# [PROBLEM DETAILS]
Each line in the entries below that holds the string "panel" is to be listed.

+--

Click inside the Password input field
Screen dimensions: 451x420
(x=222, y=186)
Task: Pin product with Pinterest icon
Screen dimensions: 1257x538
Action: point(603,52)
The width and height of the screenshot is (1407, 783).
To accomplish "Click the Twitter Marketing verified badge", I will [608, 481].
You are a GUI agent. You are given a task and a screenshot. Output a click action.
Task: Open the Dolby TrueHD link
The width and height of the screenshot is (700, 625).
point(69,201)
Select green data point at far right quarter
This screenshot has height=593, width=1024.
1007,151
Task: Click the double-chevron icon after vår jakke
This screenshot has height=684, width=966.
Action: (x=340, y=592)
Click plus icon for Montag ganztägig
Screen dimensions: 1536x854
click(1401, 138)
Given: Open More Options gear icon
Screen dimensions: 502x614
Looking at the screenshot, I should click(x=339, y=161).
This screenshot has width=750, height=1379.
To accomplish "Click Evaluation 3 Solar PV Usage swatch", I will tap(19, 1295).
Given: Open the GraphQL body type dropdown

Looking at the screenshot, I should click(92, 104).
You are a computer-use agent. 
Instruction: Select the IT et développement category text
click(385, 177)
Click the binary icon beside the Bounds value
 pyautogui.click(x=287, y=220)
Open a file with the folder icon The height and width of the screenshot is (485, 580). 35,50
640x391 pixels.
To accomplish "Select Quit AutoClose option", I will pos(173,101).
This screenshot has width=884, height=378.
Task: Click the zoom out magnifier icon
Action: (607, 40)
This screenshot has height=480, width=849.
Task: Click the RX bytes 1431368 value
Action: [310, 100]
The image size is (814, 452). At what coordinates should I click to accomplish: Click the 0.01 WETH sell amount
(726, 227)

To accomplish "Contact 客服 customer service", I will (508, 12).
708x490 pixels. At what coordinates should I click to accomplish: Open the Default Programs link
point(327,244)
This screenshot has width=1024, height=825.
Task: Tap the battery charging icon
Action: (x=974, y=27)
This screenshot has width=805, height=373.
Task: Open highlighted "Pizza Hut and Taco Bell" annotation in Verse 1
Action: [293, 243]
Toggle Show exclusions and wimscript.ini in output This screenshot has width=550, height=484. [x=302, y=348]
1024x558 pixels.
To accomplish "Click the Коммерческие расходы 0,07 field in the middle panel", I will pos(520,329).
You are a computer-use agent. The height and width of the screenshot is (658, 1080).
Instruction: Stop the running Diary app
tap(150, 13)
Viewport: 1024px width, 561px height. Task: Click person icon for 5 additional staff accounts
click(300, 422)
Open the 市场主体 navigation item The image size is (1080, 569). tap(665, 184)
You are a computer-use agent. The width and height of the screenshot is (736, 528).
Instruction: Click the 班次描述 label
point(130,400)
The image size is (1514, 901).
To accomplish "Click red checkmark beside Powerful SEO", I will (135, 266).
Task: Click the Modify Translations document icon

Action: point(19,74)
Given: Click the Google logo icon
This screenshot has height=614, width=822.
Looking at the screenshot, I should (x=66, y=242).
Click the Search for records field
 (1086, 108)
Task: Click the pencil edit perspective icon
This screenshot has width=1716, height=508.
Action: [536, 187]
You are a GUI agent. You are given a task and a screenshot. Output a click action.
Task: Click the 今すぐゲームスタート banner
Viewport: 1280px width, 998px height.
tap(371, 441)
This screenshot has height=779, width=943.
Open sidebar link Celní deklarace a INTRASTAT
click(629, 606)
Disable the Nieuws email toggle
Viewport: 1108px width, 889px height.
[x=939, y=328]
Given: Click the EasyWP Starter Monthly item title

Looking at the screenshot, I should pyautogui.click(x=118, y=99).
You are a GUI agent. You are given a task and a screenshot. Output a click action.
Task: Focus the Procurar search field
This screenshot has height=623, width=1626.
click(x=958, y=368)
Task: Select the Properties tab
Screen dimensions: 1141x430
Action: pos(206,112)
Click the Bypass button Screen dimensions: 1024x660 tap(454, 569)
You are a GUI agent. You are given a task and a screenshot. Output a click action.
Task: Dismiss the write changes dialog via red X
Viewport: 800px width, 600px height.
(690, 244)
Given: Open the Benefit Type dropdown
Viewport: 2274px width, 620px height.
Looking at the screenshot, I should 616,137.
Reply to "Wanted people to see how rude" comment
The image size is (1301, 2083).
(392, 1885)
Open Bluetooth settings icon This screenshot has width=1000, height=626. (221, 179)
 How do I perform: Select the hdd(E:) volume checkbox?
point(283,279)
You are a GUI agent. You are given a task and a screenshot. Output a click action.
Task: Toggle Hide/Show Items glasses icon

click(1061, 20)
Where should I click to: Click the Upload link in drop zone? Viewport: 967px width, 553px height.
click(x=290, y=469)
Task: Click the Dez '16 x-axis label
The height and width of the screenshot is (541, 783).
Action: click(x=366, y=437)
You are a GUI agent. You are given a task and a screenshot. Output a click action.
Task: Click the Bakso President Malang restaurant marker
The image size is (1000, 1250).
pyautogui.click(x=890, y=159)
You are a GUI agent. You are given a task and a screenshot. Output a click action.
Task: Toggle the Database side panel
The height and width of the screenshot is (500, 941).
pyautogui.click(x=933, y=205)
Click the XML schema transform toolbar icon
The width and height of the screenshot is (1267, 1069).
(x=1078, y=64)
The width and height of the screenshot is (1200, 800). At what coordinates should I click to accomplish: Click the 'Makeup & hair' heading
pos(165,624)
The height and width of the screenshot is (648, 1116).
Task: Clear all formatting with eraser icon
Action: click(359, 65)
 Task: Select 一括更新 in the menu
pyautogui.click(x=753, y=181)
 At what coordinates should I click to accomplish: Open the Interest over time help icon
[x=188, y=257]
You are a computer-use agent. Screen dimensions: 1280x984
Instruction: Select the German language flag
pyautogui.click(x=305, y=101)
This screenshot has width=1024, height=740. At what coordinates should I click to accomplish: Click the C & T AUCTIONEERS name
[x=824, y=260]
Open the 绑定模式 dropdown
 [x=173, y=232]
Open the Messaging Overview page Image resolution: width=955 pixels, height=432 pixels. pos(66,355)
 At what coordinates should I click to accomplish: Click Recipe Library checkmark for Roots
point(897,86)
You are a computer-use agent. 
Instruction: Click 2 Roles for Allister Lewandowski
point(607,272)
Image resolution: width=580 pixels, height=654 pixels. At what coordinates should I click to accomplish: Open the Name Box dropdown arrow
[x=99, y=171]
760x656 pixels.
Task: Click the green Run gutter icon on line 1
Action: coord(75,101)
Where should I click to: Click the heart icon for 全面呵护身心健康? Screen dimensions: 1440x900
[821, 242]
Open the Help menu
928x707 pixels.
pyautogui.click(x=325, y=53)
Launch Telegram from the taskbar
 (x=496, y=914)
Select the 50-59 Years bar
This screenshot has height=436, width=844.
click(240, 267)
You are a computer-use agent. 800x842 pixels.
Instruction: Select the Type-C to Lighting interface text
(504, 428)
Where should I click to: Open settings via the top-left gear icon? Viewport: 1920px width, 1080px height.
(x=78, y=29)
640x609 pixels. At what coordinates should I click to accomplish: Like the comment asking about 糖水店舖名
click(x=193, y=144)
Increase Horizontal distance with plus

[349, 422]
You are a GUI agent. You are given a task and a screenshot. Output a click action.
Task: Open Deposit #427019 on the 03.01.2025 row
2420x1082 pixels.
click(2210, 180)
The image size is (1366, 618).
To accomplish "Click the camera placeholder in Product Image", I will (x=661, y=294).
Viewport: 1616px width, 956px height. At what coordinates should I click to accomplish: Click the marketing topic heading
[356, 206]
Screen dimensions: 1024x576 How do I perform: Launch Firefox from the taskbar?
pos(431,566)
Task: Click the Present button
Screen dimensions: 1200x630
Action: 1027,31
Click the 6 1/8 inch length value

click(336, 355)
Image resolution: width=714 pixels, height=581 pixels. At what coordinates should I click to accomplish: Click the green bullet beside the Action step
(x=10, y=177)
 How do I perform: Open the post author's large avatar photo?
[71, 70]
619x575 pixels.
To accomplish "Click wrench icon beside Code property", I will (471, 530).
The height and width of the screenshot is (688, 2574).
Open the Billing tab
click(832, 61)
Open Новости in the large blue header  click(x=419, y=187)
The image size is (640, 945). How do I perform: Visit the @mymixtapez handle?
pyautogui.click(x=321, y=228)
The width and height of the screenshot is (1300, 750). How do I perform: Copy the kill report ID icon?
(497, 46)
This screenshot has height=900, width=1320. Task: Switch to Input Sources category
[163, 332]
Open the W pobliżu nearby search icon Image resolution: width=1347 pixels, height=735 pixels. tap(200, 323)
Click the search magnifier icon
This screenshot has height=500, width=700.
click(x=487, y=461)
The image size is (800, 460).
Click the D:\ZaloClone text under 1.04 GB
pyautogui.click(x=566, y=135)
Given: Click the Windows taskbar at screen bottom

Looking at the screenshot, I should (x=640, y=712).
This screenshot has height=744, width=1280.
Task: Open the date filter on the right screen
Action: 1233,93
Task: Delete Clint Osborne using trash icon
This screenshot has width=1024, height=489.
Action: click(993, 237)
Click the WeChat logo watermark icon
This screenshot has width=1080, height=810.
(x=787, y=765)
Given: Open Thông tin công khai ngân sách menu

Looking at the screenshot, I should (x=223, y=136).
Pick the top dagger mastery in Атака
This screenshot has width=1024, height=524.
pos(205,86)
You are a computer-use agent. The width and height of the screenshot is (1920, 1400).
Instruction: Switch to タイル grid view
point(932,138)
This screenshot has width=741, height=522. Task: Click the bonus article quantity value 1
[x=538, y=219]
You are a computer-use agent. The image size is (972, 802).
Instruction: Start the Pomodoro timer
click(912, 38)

+--

# [RESULT]
To accomplish "Click the Коммерческие расходы 0,07 field in the middle panel", I will pos(520,329).
Task: Toggle the Database side panel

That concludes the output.